Beberapa orang memilih untuk mundur ketika menjalani kisah cinta yang seperti ini. Kuakui, aku salut, karena mereka berani untuk mengambil keputusan yang seperti itu. Cinta mereka lebih besar pada Sang Pencipta, dibanding pada ciptaan-Nya. Bagi mereka yang sudah mengambil jalan seperti itu, kuucapkan selamat, dan aku tak akan berbicara apa-apa lagi mengenai keberanian kalian. Sebuah ucapan selamat dan semoga berbahagia dengan hidup baru kalian sudahlah cukup. Maka, kusarankan, tutup saja halaman blog ini (begitu juga dengan kalian yang sejak awal membaca tulisanku sudah memiliki pendapat kontra), karena aku akan lebih banyak membahas tentang kehidupan pribadiku yang sudah/sedang tidak (ingin) kalian jalani (lagi).

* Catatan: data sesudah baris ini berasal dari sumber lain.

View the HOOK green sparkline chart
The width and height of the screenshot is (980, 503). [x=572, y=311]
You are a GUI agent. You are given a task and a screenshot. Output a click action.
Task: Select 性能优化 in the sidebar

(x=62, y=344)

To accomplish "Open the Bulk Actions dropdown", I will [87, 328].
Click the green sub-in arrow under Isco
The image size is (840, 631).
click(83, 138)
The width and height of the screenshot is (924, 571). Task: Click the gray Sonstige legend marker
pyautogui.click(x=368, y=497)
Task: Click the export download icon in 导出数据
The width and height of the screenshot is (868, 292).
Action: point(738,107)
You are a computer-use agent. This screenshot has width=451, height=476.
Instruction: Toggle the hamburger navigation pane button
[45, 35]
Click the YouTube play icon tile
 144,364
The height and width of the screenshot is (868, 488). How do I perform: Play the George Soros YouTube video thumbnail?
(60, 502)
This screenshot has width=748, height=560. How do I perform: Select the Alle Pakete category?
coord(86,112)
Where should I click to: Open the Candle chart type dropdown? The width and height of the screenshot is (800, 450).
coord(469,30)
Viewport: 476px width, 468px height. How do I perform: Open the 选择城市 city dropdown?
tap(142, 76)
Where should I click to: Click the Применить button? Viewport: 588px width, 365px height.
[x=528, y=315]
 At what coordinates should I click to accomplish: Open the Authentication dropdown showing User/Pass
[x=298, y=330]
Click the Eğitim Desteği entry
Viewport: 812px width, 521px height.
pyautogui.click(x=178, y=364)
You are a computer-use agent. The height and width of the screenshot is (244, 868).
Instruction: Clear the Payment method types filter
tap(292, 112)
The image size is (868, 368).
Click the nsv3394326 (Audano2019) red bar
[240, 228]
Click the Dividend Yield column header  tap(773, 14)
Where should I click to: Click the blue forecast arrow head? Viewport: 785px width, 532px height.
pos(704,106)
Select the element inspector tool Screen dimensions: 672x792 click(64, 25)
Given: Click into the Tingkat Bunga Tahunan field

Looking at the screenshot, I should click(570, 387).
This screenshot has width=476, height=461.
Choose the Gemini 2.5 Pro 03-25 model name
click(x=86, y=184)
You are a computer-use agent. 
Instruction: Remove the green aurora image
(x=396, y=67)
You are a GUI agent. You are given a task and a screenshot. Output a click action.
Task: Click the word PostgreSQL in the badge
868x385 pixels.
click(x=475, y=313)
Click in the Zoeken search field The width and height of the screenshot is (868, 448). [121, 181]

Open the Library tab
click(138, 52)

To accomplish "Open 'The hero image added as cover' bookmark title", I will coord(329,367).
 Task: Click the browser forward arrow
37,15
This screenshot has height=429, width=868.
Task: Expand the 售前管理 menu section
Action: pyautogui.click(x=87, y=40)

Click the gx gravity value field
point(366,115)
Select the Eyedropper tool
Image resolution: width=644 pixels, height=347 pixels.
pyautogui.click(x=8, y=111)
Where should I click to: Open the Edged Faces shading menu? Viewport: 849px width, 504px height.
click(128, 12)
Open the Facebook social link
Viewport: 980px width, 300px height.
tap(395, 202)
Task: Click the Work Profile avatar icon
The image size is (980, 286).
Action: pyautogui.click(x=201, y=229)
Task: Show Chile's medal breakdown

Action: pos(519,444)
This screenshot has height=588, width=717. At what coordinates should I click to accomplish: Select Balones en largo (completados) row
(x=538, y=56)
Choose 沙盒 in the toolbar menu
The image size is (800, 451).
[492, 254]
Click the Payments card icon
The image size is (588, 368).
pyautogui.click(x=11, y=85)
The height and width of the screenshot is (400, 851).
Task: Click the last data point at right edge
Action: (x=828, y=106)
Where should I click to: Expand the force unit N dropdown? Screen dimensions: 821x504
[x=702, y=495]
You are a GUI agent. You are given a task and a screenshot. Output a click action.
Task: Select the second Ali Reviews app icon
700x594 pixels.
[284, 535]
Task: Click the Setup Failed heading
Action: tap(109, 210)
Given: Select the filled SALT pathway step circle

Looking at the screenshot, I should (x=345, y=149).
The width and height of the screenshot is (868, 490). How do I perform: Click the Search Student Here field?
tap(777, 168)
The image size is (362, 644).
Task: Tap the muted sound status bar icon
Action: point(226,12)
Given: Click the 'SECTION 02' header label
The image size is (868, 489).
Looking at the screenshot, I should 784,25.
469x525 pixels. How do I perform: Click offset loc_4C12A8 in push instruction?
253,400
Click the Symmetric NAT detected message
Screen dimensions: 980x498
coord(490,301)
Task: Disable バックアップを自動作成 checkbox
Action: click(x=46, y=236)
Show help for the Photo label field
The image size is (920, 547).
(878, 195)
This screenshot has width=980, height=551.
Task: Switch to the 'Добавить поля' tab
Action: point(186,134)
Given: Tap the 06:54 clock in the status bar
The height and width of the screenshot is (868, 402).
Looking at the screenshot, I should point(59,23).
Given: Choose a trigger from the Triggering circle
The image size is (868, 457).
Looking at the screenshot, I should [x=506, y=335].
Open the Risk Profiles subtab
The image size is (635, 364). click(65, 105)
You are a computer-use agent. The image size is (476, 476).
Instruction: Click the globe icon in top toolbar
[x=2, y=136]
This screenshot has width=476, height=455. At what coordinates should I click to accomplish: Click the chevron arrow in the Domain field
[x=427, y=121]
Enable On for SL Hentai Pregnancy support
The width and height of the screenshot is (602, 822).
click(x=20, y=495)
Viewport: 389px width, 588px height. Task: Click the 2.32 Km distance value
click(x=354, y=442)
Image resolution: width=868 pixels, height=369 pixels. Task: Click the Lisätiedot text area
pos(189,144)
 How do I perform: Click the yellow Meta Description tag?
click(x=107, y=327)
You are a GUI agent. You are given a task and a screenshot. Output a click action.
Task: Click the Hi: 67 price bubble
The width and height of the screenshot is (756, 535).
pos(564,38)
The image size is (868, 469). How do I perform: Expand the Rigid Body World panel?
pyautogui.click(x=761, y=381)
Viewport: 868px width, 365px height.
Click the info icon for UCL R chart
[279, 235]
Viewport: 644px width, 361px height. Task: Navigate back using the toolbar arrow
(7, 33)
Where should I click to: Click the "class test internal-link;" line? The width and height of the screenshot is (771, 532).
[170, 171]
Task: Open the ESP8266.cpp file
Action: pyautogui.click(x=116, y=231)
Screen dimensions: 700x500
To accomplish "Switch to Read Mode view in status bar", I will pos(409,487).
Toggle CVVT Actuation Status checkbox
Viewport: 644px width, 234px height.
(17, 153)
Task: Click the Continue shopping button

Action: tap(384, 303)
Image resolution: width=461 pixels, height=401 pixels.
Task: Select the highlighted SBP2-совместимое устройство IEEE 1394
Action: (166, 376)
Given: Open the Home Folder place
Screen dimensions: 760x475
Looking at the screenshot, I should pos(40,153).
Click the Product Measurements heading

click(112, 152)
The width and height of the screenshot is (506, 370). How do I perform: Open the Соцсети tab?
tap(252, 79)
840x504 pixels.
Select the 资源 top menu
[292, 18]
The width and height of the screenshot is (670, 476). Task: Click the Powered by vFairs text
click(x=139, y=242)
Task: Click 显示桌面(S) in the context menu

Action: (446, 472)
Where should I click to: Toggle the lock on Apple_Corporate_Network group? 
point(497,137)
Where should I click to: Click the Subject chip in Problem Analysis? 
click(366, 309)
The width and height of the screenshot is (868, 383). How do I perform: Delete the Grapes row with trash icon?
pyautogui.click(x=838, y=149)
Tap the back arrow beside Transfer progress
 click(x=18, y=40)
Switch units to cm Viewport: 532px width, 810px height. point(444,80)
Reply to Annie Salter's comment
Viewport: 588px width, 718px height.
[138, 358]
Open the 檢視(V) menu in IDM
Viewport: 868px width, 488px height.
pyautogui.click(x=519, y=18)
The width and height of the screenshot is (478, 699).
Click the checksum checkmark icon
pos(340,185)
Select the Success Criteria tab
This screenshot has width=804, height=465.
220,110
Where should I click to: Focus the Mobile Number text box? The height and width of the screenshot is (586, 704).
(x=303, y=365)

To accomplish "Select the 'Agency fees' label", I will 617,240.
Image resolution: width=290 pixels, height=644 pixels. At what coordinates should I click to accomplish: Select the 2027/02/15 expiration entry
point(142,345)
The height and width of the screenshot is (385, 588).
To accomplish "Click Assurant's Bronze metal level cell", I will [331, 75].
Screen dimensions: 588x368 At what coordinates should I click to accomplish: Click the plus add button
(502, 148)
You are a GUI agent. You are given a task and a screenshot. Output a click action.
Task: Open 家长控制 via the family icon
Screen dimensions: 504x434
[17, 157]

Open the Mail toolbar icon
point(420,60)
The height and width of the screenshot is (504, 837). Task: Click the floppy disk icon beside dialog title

Ada orang yang merasa lelah dan memutar arah langkah, ada pula yang pantang menyerah dan terus berjuang untuk bertahan.
Bagi kalian yang memilih untuk memperjuangkan cinta kalian, bagaimana cara kalian menguatkan hati, padahal dinding itu berdiri begitu tinggi? Bagaimana cara kalian bertahan, padahal menurut banyak orang cinta kalian tak diperbolehkan? Bagaimana cara kalian tetap bersama, sementara pendapat orang tentang kalian begitu menyakitkan telinga?
Bisakah kalian membagi sedikit keoptimisan itu padaku, yang sedang berusaha mengumpulkan keyakinan untuk bertahan? Bersediakah kalian sedikit saja membagi keyakinan kalian padaku, yang sedang memupuk kekuatan? Ingin rasanya keberanianku sebesar keberanian kalian, yang telah memutuskan untuk tetap berjuang demi cinta yang benar-benar mempersatukan dan meleburkan perbedaan.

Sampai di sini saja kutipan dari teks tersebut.